By invading Poland, National Socialist Germany caused the Second World War and committed crimes against humanity on an unprecedented scale. The war claimed at least 60 million lives, more than half of them civilians. At the end of the war, the four occupying powers - the Soviet Union, the USA, Great Britain and France - could not agree on a common post-war order. The escalating conflicts culminated in 1949 in the founding of two German states - the Federal Republic of Germany on the territory of the three Western occupation zones and the GDR on Soviet-occupied territory.
As early as April 1946, pressure from the Soviet occupying power led to the founding of the Socialist Unity Party of Germany (SED) through the forced unification of the Communist (KPD) and Social Democratic (SPD) Parties of Germany. By repression and indoctrination, the SED was able to assert its claim to leadership and subsequently maintained its sole rule until autumn 1989. The basic democratic rights provided for in the constitution were thereby undermined, and free elections did not take place. In 1953, uprisings broke out in Berlin and spread throughout the entire GDR. They were bloodily suppressed by the Soviet military.
It was illegal for GDR citizens to travel to western countries. Nevertheless, escape was still possible in the 1950s, but became a deadly danger after the construction of the Berlin Wall in 1961 due to the tightening of the inner-German border installations. Nevertheless, almost 5 million people fled from the Soviet occupation zone or GDR to the Federal Republic of Germany between 1945 and 1989. 72,000 were imprisoned between 1961 and 1989 for attempted escapes. At least 270 people were shot dead or killed by mines on the western GDR border. In addition, GDR refugees died on the border of other Eastern Bloc states or while fleeing, and GDR soldiers who died while serving on the inner-German border - a total of at least 1,393 people lost their lives. In February 1989, Christ Gueffroy was the last person to be shot while trying to escape.

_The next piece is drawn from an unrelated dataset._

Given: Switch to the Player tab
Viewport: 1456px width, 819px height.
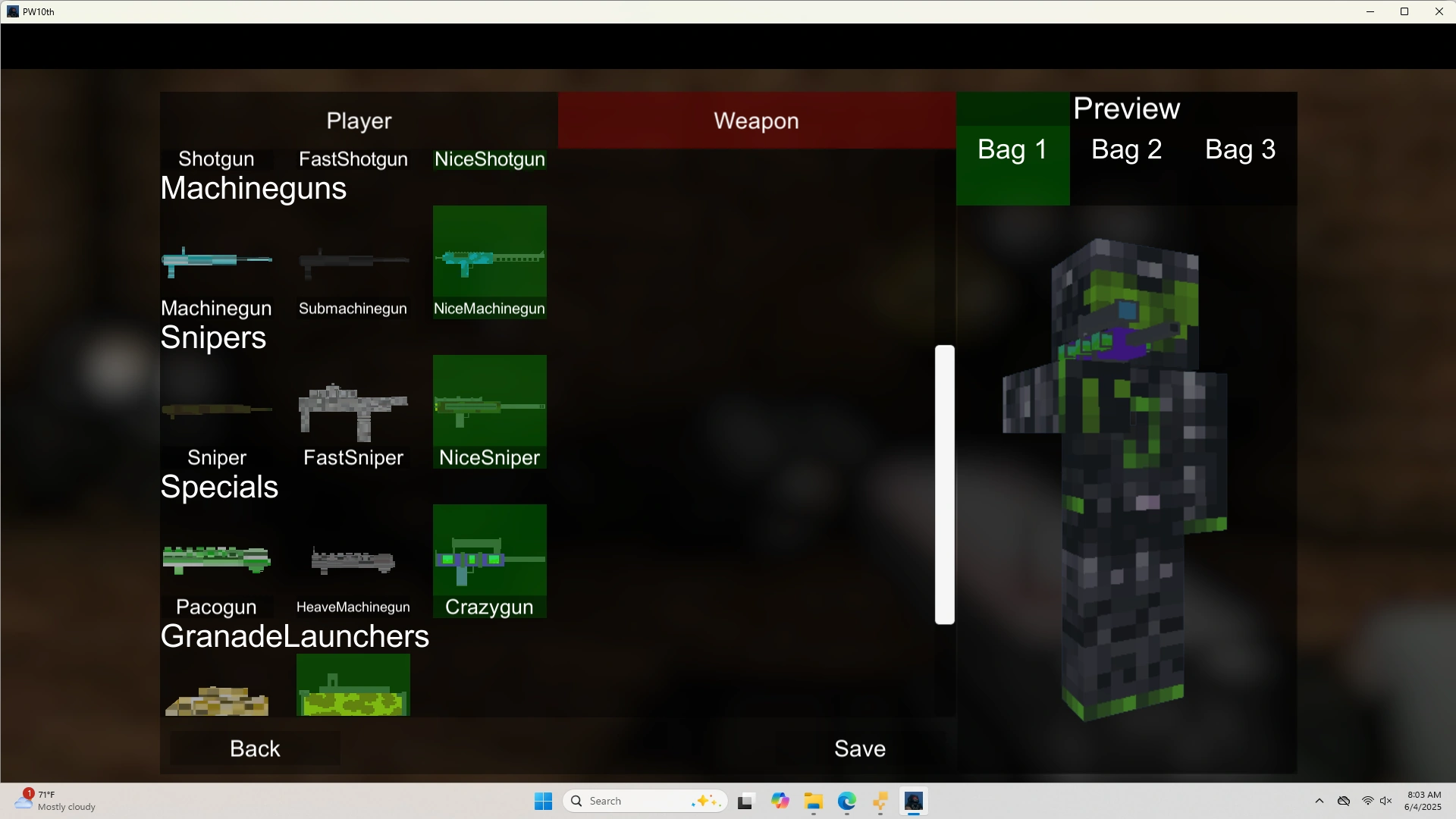Looking at the screenshot, I should click(359, 121).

After the local elections in May 1989, the obvious electoral fraud was proven, further undermining the credibility of the SED leadership. The hope for a reform of the system triggered by Mikhail Gorbachev's reform policy in the Soviet Union was thus shattered. After the opening of the border fence between Hungary and Austria in the summer of 1989, over 50,000 people left the GDR. Parallel to this development, demonstrations began in numerous cities of the GDR, with hundreds of thousands of participants. Besides demanding freedom of travel, people demonstrated above all for the granting of basic democratic rights. The collapse of the SED regime could no longer be stopped after the opening of the border crossings to West Berlin on 9 November 1989. On 3 October 1990, the GDR joined the Federal Republic of Germany. This reunited the two German states.